» WHAT THIS TASK INVOLVES
Print the items below word for word, starting at the line that contains "This screenshot has width=847, height=417." and stopping after the line that contains "pyautogui.click(x=79, y=286)". Leave the pictures out of your answer.

» RECORDS PROVIDED
-- Start --
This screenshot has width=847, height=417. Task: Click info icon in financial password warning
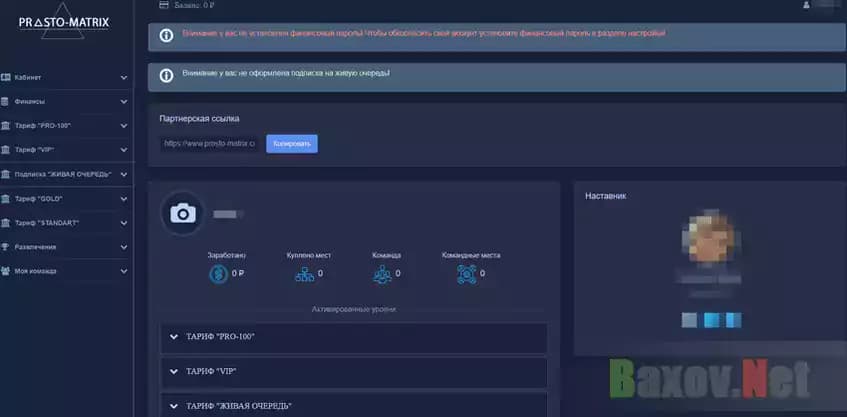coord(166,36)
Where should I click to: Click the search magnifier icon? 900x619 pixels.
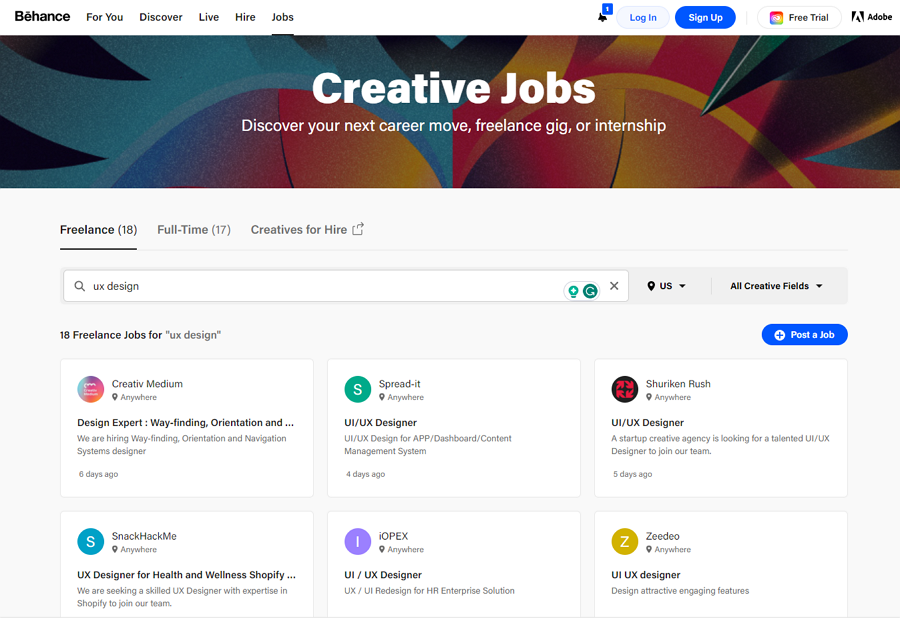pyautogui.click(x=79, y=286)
-- End --
-- Start --
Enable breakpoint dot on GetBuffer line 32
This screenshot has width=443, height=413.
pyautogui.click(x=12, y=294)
-- End --
» REPLY TO THE TASK
This screenshot has width=847, height=417. Task: Click info icon in financial password warning
coord(166,36)
Where should I click to: Click the search magnifier icon? 900x619 pixels.
pyautogui.click(x=79, y=286)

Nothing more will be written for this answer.